Not necessarily... Maybe he really wanted to be a father and literally saw the misscarriage as the death of a child. So he also fears the new baby, mortality, etc. and it's hard to talk about. He might be hurting still and too proud to admit it.

And well... during times of intense stress or trauma, we rely on our spouses for that support. You can seriously blow it changing the relationship from that of "together we stand" to "all alone". Or maybe, like myself, does something that paints a target on his forehead that my wife wasn't able to forgive.... Which really changes how she interprets everything I say as some sort of attack; I learned not to feed her mind with any more intimate knowledge of me to use to hurt me. The result was shallow and superficial conversations; everything else is a debate or information sharing. No deep conversations at all, no sharing of passions or struggles... I have others for that.


----------



## SecondTime'Round (Jan 15, 2015)

You've only been together for a year and have a 2 month old and had a m/c before that? You must have gotten pregnant before you barely even knew him, and you are perhaps not a long-term match. When did you get engaged?


----------



## lenzi (Apr 10, 2012)

You're together a bit over a year, let's say 14 months. Your son is 2 months old, which means you got pregnant for the second time 5 months after you met.

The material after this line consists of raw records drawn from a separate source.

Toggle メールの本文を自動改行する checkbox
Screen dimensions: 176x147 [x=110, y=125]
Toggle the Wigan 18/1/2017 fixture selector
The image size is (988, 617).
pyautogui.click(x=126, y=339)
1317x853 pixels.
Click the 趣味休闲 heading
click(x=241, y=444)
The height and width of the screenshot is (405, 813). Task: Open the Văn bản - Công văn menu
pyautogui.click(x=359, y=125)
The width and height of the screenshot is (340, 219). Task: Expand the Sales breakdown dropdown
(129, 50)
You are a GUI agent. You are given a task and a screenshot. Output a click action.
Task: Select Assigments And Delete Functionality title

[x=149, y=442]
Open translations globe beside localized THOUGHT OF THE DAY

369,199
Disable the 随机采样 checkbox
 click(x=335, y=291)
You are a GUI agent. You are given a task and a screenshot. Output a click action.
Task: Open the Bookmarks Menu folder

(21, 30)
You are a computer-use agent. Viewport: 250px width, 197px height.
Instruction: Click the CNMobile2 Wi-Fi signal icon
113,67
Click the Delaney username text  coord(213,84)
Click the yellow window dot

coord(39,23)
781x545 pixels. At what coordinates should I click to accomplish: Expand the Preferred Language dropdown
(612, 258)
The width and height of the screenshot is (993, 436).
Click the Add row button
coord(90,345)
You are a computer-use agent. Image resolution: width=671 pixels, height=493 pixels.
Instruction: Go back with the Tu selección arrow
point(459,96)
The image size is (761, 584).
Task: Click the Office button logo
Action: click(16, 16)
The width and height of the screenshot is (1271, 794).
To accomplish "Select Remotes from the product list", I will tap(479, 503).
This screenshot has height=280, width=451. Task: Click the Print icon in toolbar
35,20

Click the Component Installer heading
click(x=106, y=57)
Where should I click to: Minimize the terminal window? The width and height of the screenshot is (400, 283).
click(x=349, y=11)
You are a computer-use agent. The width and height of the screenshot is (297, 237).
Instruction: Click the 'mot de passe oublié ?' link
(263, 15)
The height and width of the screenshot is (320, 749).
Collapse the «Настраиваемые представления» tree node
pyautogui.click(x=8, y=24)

It's impossible to get pregnant immediately following miscarriage, figure at least 2 months in between which means you had a miscarriage perhaps 3 months after you met. 

Which means that you got pregnant within about a month or so of first meeting him, is that about right?

You don't even start to really know a person for at least 6-8 months after meeting them. 

My advice, although a bit late.. is not to get pregnant within a few months of meeting someone.


----------